Bmag article, July 2012
Not all the Brisbane talent at the Olympics is taking part in sports. Laura Nolan reports.
The 2012 Olympic Games is set to kick off in London on 27 July and all eyes will be on the athletes but behind the muscle and cheering mobs is plenty of Australian talent making its mark away from the sporting battlefield.
One unsung hero of the London Games is Brisbane-born architect Rod Sheard. Sheard is the senior principal of leading sports architectural practice Populous and was design leader of the team behind the main Olympic Stadium and he oversaw the Olympic precinct master plan.
Sheard and his team won the opportunity to construct the 80,000-seat, 30-metre high stadium in 2006 and it was
completed ahead of schedule last year. Sheard says he credits his love of old Brisbane building with the approach he took to design the jewel in the London Olympic precinct’s crown. “I was brought up in Graceville and we were surrounded by the wonderful old Queenslanders with big verandas and skeletal frames and I think that’s always influenced me,” he says. “I just love that lightweight, minimalist approach and I think the Olympic stadium is very much that sort of a building that is designed to touch the earth lightly and it’s more of an elegant building than a big ‘beast’ icon of a building.”
A ‘typically Aussie” European adventure after Sheard graduated from university in the late 1970s turned into a love affair with Britain and he soon decided to relocate. It wasn’t long before he was working on some of the world’s biggest stadiums, including Cardiff’s Millennium Stadium and Sydney’s stadium for the 2000 Olympic Games.
A particular challenge for the London Olympic Stadium was the requirement to turn its 80,000-seat capacity into 25,000 seats after the 2012 Games. “When we set out on the exercise nobody had the foggiest idea how we were going to do it,” he says. Sheard decided to build the stadium in separate sections, including a large upper segment of the ‘bowl’ of the stadium which could be removed after the games to reduce the seating capacity.
London also pitched the concept of a sustainable Games and Sheard says there was added pressure on his team to meet this goal. “We set about building a building that just had the least embodied energy that it was possible to do,” he says. “It’s got less steel, less concrete, less materials and those materials that we have used, a third of them have been recycled or are cast-offs from other places.”

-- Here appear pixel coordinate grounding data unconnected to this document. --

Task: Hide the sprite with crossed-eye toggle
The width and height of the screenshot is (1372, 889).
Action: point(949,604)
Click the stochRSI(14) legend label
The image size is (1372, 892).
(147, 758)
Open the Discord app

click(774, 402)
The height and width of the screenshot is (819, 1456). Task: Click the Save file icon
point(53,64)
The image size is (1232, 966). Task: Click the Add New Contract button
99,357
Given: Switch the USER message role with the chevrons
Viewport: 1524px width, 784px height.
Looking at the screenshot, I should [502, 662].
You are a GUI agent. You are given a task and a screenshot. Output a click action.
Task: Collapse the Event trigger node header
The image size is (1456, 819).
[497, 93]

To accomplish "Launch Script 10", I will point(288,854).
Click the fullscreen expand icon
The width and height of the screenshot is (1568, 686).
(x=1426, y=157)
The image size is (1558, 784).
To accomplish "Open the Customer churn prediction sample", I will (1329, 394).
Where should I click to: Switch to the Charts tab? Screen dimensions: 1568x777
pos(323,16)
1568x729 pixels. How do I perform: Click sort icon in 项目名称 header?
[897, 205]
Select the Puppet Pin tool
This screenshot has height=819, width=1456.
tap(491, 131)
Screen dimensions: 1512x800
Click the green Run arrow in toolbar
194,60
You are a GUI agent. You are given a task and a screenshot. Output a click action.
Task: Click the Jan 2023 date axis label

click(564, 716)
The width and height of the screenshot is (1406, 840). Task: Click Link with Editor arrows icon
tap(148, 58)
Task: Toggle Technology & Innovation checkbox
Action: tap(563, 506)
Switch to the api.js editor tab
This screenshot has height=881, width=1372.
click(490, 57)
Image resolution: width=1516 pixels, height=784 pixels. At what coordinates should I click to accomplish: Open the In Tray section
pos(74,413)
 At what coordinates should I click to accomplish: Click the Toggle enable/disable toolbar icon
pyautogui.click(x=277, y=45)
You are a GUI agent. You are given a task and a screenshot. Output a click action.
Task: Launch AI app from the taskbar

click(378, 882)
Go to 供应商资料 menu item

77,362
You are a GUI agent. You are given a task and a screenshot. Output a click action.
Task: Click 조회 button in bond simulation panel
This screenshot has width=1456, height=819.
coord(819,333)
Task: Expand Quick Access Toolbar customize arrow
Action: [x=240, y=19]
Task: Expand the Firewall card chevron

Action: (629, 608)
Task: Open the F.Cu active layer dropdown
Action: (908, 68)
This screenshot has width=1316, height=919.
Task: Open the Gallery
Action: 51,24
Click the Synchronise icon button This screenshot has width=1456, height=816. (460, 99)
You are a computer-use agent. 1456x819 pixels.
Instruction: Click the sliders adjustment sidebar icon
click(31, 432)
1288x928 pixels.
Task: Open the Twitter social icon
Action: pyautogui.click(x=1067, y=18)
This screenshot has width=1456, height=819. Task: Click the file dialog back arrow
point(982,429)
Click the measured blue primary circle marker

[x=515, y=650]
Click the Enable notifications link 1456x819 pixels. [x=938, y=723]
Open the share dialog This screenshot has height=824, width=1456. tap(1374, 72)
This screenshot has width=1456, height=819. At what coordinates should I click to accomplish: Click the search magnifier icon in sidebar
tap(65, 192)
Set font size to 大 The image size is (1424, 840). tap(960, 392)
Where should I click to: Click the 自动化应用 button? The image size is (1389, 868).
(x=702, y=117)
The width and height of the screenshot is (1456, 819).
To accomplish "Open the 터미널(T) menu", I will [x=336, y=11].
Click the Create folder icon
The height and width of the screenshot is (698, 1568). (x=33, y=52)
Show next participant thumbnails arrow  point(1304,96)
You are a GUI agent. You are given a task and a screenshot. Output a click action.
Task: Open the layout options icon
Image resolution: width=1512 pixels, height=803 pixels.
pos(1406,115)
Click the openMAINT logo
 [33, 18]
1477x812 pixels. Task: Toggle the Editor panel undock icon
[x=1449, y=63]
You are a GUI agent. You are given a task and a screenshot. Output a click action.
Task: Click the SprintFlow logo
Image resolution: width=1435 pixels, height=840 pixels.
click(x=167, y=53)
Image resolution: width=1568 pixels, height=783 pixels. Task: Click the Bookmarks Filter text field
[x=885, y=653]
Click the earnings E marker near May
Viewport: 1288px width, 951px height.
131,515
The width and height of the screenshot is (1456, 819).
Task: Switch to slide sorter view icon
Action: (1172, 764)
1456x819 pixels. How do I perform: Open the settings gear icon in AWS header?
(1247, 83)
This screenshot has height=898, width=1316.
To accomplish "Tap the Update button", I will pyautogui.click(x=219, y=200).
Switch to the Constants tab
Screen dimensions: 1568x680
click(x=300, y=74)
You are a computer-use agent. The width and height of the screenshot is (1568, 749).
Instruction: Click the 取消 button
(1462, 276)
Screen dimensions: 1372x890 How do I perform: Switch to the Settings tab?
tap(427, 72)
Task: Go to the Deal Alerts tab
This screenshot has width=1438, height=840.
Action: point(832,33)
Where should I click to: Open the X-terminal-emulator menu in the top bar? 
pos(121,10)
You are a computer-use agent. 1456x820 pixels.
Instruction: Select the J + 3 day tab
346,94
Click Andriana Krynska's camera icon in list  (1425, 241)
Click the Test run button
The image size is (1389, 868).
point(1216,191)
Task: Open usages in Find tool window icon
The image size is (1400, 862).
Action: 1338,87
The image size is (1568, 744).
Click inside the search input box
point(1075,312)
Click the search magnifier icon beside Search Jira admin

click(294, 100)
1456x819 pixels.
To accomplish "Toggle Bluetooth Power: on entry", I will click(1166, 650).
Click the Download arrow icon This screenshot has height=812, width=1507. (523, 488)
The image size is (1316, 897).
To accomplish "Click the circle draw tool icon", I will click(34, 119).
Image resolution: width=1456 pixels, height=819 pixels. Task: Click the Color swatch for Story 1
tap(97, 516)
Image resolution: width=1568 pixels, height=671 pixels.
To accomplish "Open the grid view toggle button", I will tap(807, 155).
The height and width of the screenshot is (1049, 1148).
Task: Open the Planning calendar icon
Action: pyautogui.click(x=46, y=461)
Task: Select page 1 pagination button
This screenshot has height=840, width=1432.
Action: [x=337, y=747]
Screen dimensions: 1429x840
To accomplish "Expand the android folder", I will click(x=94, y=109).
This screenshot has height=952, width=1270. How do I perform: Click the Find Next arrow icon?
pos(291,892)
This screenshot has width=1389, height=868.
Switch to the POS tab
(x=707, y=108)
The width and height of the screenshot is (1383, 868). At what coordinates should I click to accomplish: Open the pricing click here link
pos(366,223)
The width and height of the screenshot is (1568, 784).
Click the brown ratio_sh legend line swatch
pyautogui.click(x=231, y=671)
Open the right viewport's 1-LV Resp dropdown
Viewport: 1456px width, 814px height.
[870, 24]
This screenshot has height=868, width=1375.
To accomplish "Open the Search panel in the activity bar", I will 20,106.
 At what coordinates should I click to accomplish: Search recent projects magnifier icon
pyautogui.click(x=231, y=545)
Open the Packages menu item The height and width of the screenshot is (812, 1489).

The cultural side of the Olympics is also a big drawcard for spectators. The London 2012 Festival is a huge cultural spectacular on from 21 June to 9 September to celebrate the theatre, art, music, dance, comedy, heritage, spoken word and culture of Britain and other nations, and there have been a number of Australian performers taking part. Star actress Cate Blacnchett and the Sydney Theatre Company performed in stage production Big & Small, the South Australian Precision Dance Team appeared at the Big Dance Festival at Trafalgar Square, Melbourne theatre company One Step at a Time brought their production of En Route to the Theatre Royal Stratford East and the Indigenous performance group The Black Arm Band performed with Welsh folk band 9Back at Greenwich Old Navy College.
Wavell Heights resident Priscilla Sutton is also in London with her somewhat unusual art exhibition, Spare Parts. The show features used prosthetic limbs that have been recycled in works of art by artists from around the world which debuted at the Brisbane Powerhouse in 2010. The exhibition will show at The Rag Factory, London, from 25 August to 9 September, and will showcase 44 artists from around the world including Australians Lincoln Austin, Andrea Smith, Erica Gray and Tim Rix, plus David Beckham’s London tattoo artist Louis Molloy, Seattle sculptor Mike Leavitt and French comic artists Riff Reb and Edith.
Her goal is not just give new life to old limbs, but get people talking about amputation. After becoming a below-the-knee amputee herself in 2005 when she had surgery to remove a worsening bone condition, Sutton says encouraging discussion became an important cause. “In shopping centres kids might catch a glance of my leg and their parents shuffle them along and tell them not to stare. It’s OK to have a look, especially for kids,” she says. “Spare Parts has got people talking about it – and enjoying, celebrating, and openly talking about prosthetics.”